20. The method of claim 19, wherein enhancing the function of SERCA2a is achieved by administering to the heart of the subject at the time of reperfusion or prior to onset of the acute myocardial ischemia, a therapeutically effective amount of a recombinant expression vector encoding SERCA2a.

21. The method of claim 20, wherein the SERCA2a expression vector is administered to the heart of the subject by introducing the SERCA2a expression vector into one or more coronary vessels.

22. The method of claim 21, wherein the administering is local administration.

23. The method of claim 20, wherein the SERCA2a expression vector is administered to the heart of the subject by introducing the SERCA2a expression vector into one or more coronary vessels by percutaneous anterograde myocardial gene transfer.

24. The method of claim 20, wherein the SERCA2a expression vector is administered to the heart of the subject by introducing the SERCA2a expression vector directly into the myocardium.

25. The method of claim 20, wherein the step of enhancing the function of SERCA2a is achieved by administering a therapeutically effective amount of an agent that increases SERCA2a function.

26. The method of claim 25, wherein the agent that enhances SERCA2a function is selected from the group consisting of a compound that enhances the activity of SERCA2a, a compound that decreases the activity of phospholamban, or an inhibitory RNA of phospholamban.

27. The method of claim 19, wherein the reperfusion-induced arrhythmia is a ventricular tachyarrhythmia or ventricular bradyarrythmia.

28. The method of claim 19, wherein the reperfusion-induced arrhythmia is of an atrial, junctional, atro-ventricular or ventricular origin.

29. The method of claim 19, wherein the recombinant expression vector is an adenovirus, adeno-associated virus, or lentivirus vector.

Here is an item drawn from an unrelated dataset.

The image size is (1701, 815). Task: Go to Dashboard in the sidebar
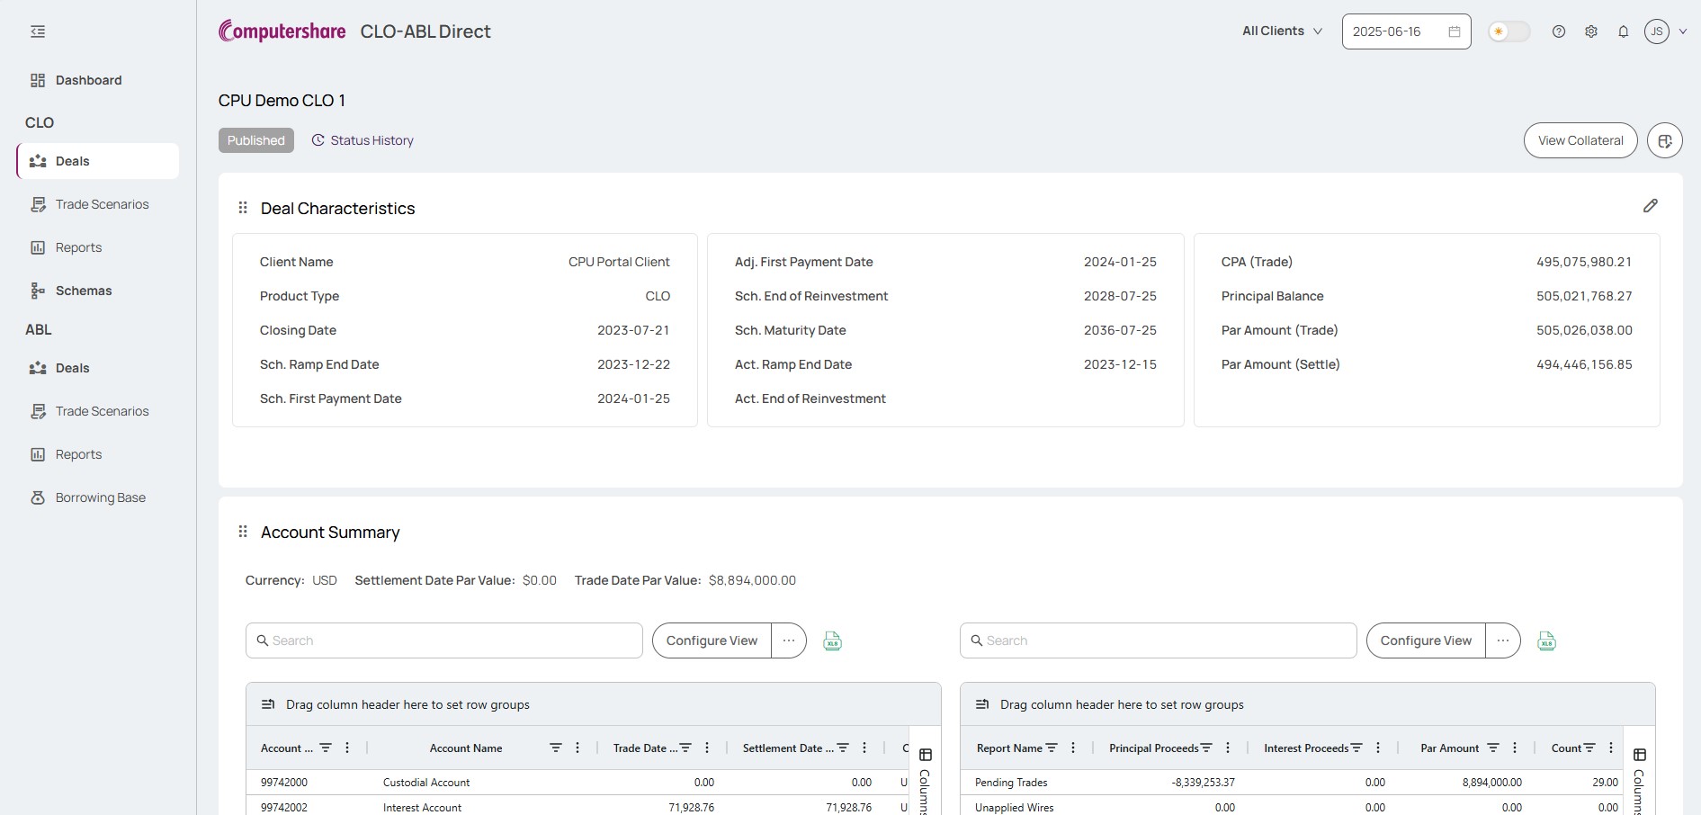(89, 80)
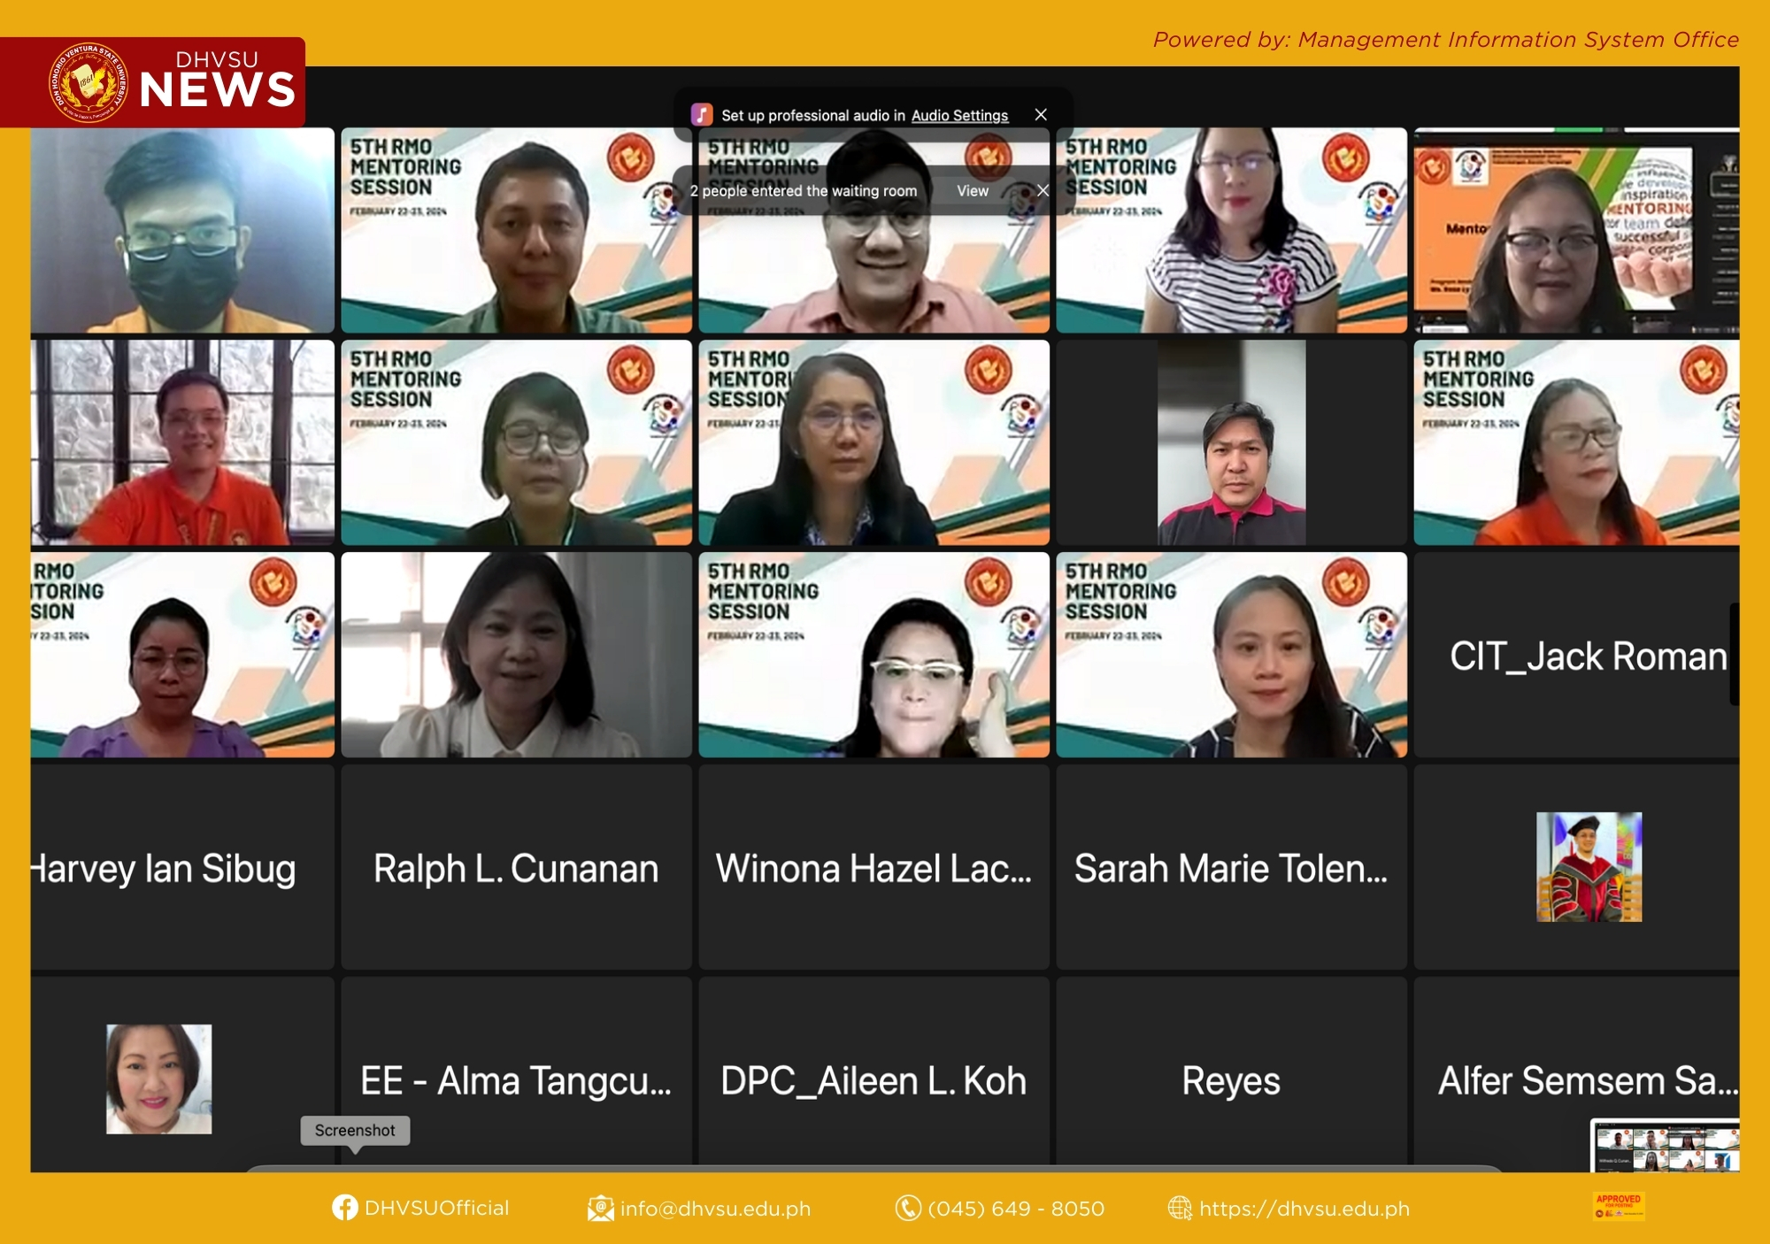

30. The method of claim 29, wherein the recombinant expression vector is AAV-6.

31. The method of claim 25, wherein the agent is administered using a stent.

32. A method for reducing risk of death or injury due to arrhythmia in a subject with ischemic heart disease, comprising:

occluding a coronary artery and a coronary vein with a first and second angioplasty balloon, respectively, thereby restricting the flow of blood through the coronary vessels;

injecting through the lumen of the first angioplasty balloon into the lumen of the coronary artery a recombinant expression vector encoding SERCA2a, thereby causing the vector to perfuse the myocardium, wherein the vector thereafter expresses the SERCA2a in the myocardium, thereby reducing risk of death or injury due to arrhythmia in a subject with ischemic heart disease.

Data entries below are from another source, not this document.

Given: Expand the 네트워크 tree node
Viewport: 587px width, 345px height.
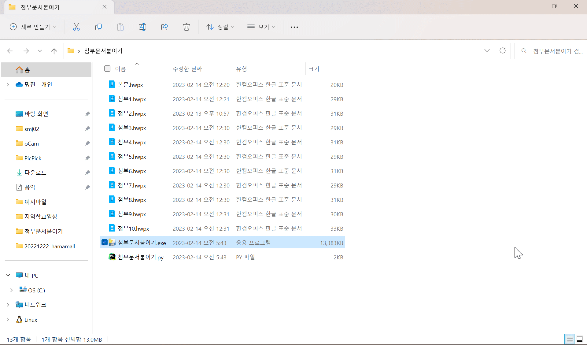Looking at the screenshot, I should tap(8, 305).
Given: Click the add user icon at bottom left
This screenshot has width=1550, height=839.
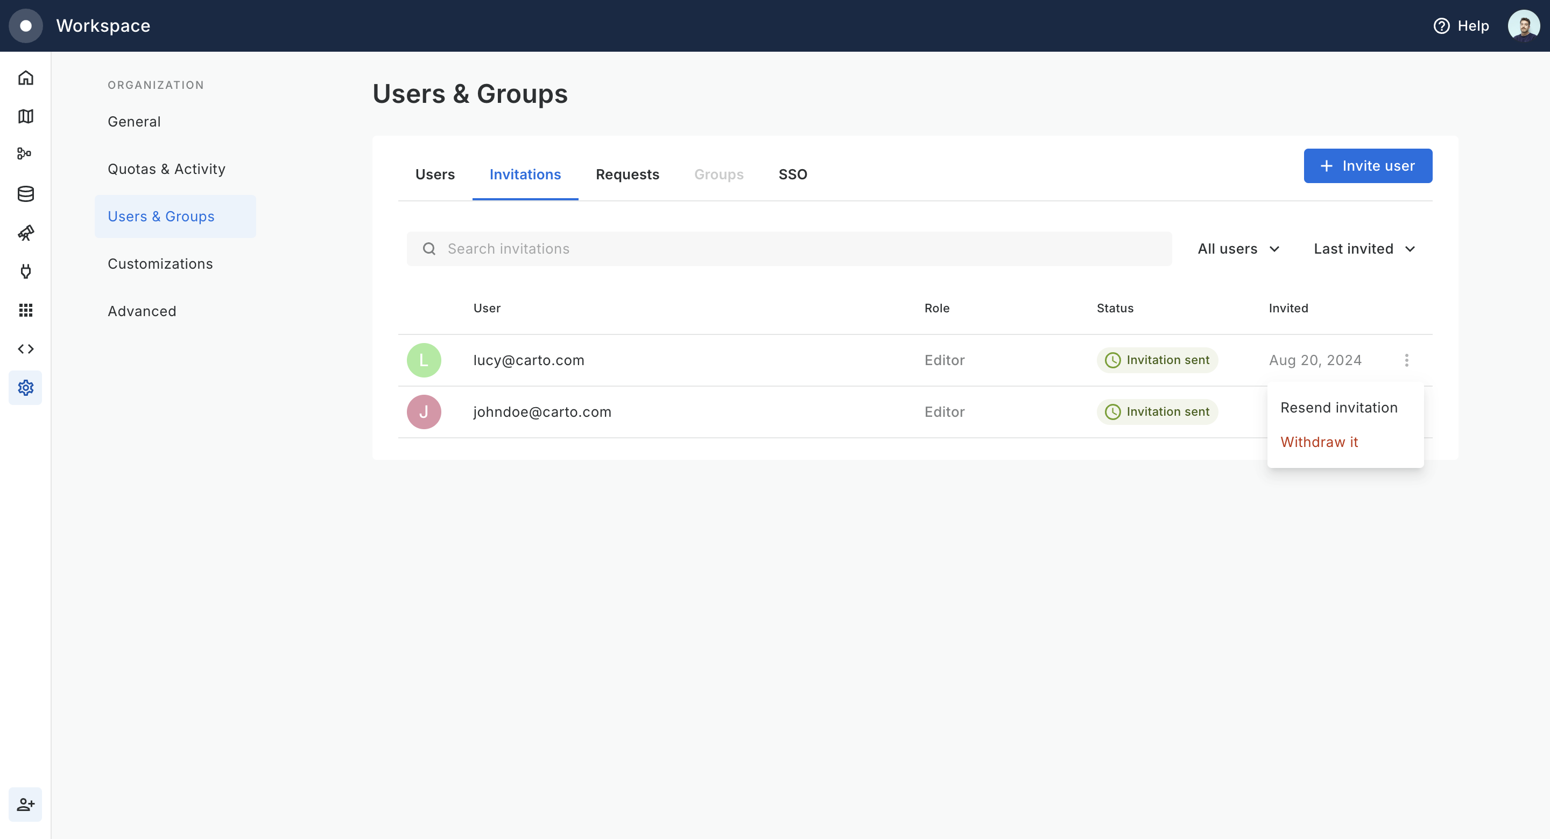Looking at the screenshot, I should click(x=25, y=804).
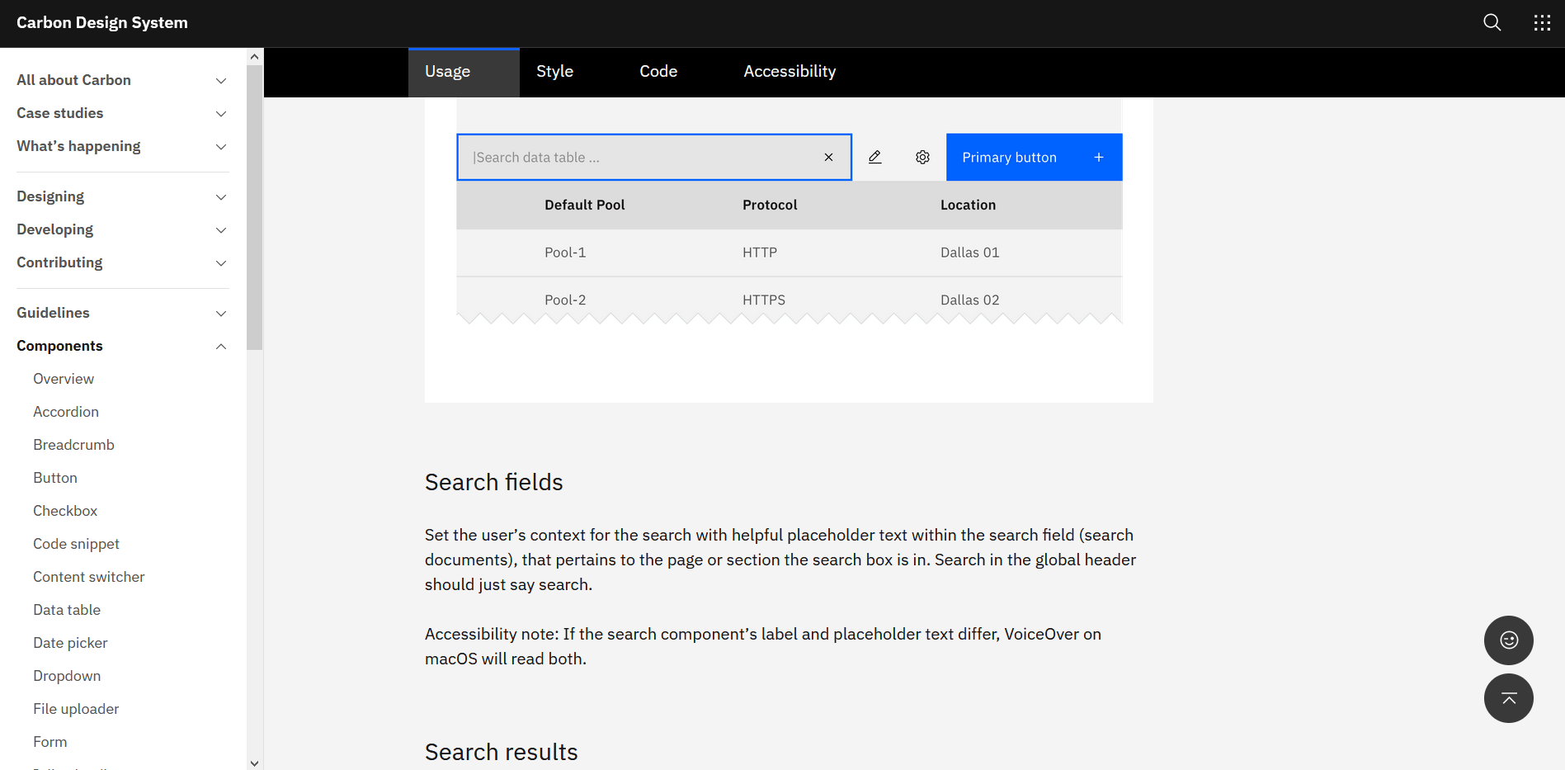Open the Data table component page
Viewport: 1565px width, 770px height.
click(x=67, y=609)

33. The method of claim 32, wherein the arrhythmia is a reperfusion-induced arrhythmia.

34. The method of claim 32, wherein the arrhythmia is a ventricular tachyarrhythmia.

35. The method of claim 34, wherein the tachyarrhythmia is triggered by acute myocardial ischemia.

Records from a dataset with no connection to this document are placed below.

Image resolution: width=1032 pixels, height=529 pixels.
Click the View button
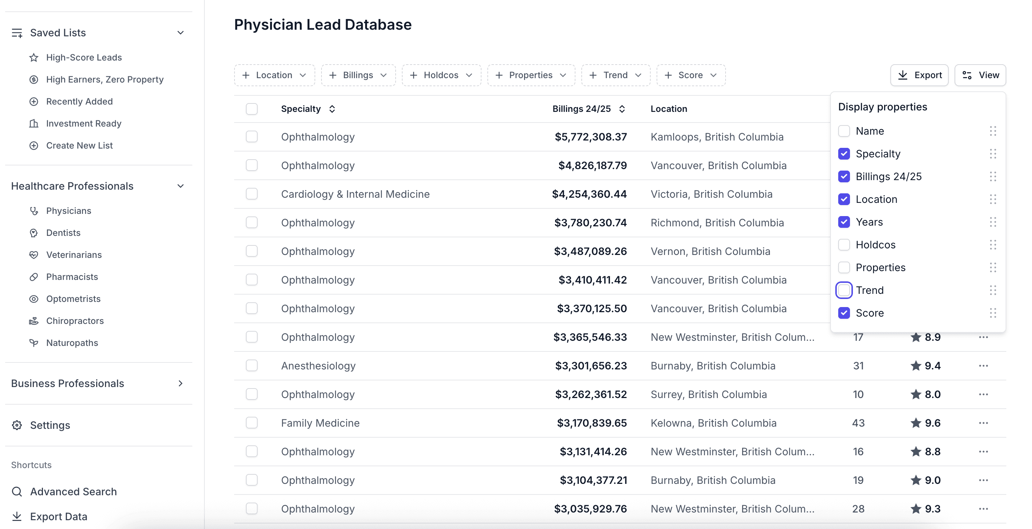click(x=980, y=75)
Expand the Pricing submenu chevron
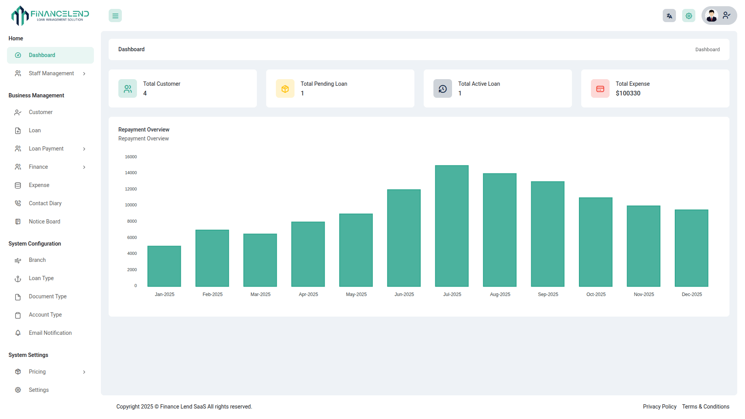Screen dimensions: 745x419 [84, 372]

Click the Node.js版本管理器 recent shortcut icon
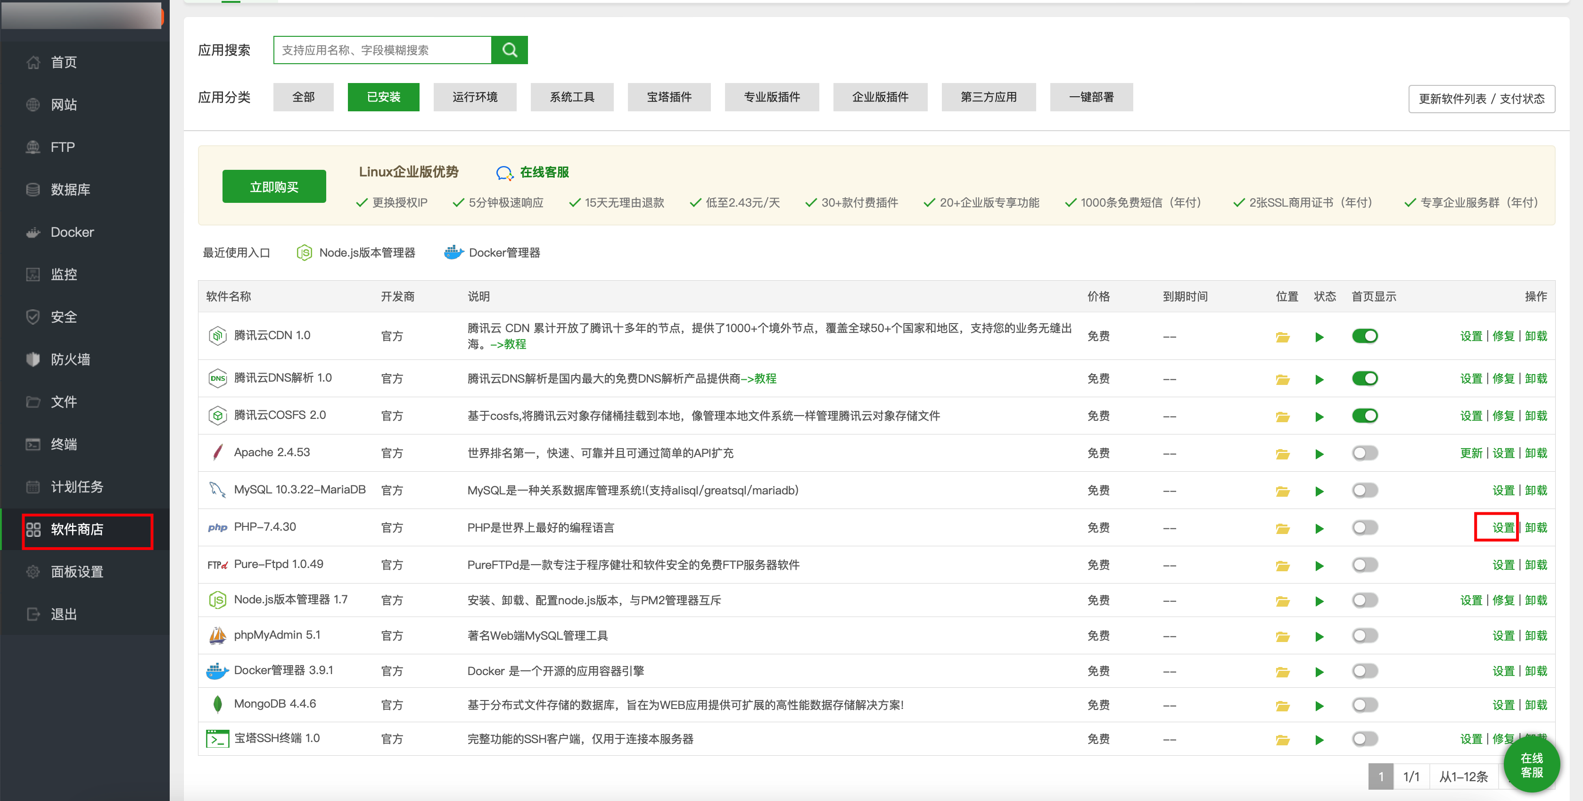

36. The method of claim 34, wherein the tachyarrhythmia is triggered by reperfusion.

37. The method of claim 32, wherein the arrhythmia is a tachyarrhythmia or bradyarrythmia.

38. The method of claim 32, wherein the arrhythmia is of an atrial, junctional, atro-ventricular or ventricular origin.

39. The method of claim 32, wherein the recombinant expression vector is an adenovirus, an adeno-associated virus, or a lentivirus vector.

40. The method of claim 39, wherein the recombinant expression vector is AAV-6.

41. The method of claim 32, wherein the recombinant expression vector comprises a myocardial-specific promoter that is operably linked to a nucleic acid encoding SERCA2a.

42. The method of claim 32, wherein the coronary artery is the left anterior descending artery (LAD) or the distal circumflex artery (LCX), and coronary vein is the great coronary vein (GCV), the middle cardiac vein (MCV), or the anterior interventricular vein (AIV).

43. The method of claim 32, wherein the step of injecting the vector through the lumen occurs after ischemic preconditioning of the coronary vessels.

44. The method of claim 32, wherein the step restricting the flow through the coronary vessels is for a period of about 30 seconds to 5 minutes.

45. The method of claim 43, wherein the step of ischemic preconditioning is for a period of about 1 to 4 minutes.

46. The method of claim 32, wherein the subject is a human.